Click-target records:
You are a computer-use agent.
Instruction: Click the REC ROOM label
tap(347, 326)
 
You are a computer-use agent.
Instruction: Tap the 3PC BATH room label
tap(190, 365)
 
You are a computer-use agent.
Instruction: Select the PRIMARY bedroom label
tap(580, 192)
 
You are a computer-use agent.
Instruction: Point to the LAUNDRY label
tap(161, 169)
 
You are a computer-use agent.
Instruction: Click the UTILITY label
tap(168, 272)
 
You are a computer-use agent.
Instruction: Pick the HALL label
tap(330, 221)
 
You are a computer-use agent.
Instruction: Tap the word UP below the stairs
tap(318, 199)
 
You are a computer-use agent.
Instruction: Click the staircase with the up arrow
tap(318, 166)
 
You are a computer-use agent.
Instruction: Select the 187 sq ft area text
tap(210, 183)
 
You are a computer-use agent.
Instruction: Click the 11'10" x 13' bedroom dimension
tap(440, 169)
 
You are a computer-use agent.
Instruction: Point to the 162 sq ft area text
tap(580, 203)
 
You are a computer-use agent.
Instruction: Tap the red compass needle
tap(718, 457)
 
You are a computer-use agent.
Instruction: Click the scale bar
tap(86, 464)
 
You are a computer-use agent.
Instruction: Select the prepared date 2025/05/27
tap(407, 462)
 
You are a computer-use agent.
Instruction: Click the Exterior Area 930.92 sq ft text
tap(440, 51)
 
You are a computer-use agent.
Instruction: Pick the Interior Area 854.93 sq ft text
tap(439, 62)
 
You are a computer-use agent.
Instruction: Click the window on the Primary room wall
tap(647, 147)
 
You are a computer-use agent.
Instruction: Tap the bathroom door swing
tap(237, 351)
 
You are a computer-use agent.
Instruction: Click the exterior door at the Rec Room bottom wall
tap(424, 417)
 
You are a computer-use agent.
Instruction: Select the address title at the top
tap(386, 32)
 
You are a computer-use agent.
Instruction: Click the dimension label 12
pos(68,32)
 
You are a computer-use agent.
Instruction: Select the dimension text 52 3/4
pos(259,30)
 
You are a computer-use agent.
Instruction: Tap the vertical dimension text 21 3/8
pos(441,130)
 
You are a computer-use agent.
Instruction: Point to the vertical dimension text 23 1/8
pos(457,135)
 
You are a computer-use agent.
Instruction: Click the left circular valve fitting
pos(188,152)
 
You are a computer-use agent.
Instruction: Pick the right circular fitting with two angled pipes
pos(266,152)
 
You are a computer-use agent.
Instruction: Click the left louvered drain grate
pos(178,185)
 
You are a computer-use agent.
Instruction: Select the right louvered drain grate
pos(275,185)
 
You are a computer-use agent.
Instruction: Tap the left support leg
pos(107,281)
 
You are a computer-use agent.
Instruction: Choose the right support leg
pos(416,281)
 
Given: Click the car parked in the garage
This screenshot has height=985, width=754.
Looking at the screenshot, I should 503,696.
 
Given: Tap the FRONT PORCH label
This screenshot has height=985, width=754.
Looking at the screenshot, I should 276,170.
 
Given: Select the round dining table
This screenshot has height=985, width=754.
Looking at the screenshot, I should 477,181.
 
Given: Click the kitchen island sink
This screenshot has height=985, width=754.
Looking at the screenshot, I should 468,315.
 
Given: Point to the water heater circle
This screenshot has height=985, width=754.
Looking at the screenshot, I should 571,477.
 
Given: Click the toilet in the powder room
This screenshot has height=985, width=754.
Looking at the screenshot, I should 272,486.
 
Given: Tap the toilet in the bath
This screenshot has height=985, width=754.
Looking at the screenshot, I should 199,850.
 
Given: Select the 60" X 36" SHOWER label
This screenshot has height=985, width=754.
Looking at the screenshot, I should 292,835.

==

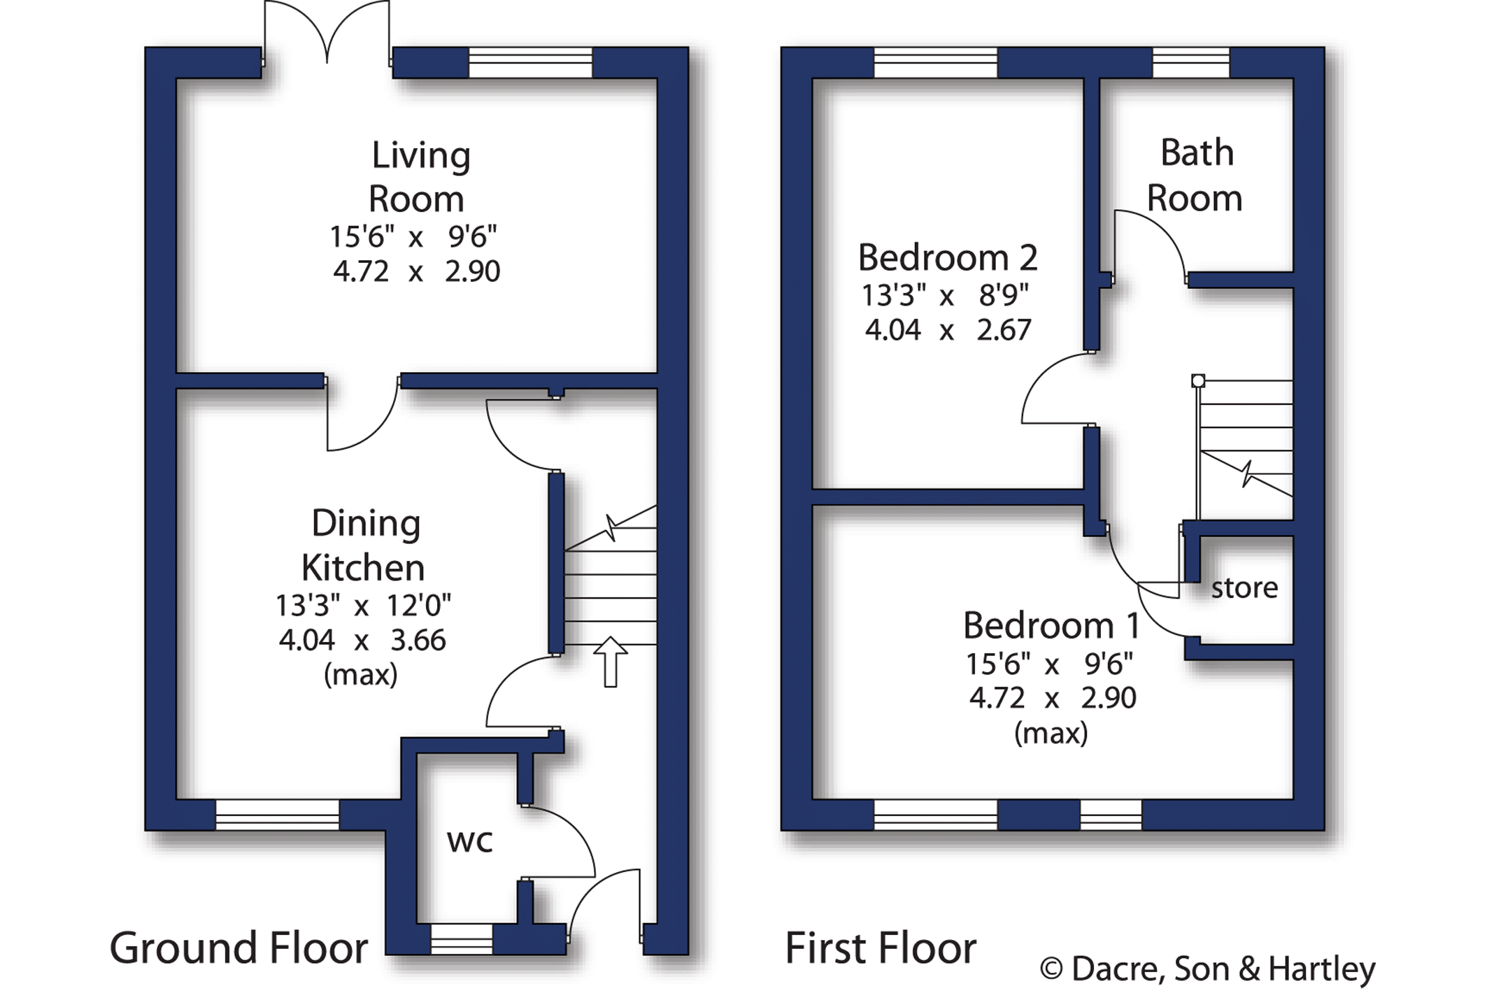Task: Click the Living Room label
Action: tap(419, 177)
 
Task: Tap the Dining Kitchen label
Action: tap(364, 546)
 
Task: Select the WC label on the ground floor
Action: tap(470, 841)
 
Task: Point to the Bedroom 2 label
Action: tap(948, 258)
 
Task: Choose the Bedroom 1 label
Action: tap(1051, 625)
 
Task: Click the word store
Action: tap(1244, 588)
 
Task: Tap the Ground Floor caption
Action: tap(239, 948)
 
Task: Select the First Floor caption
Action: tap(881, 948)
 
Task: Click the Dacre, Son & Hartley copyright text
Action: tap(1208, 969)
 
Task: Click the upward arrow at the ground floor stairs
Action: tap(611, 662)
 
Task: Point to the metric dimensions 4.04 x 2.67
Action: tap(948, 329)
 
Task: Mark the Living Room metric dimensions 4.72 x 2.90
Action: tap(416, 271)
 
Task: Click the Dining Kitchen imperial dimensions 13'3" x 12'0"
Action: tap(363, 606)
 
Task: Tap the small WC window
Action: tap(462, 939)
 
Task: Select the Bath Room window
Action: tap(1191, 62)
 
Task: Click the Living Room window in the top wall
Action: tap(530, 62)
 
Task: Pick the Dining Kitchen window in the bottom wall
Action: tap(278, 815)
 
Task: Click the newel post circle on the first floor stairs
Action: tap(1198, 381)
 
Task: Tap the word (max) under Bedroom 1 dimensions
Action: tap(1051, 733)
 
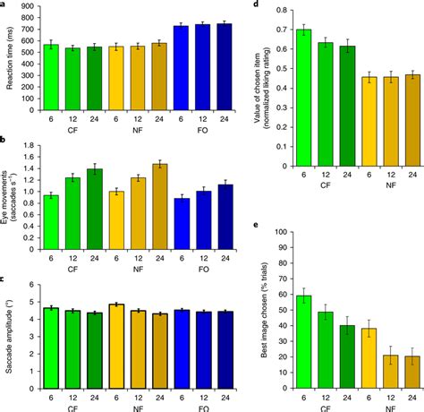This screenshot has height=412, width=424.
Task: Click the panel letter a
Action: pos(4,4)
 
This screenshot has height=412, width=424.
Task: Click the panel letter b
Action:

## Objective
Quote every line in the records above that contains the string "panel".

## Solution for this problem
Task: Click the panel letter a
Task: Click the panel letter b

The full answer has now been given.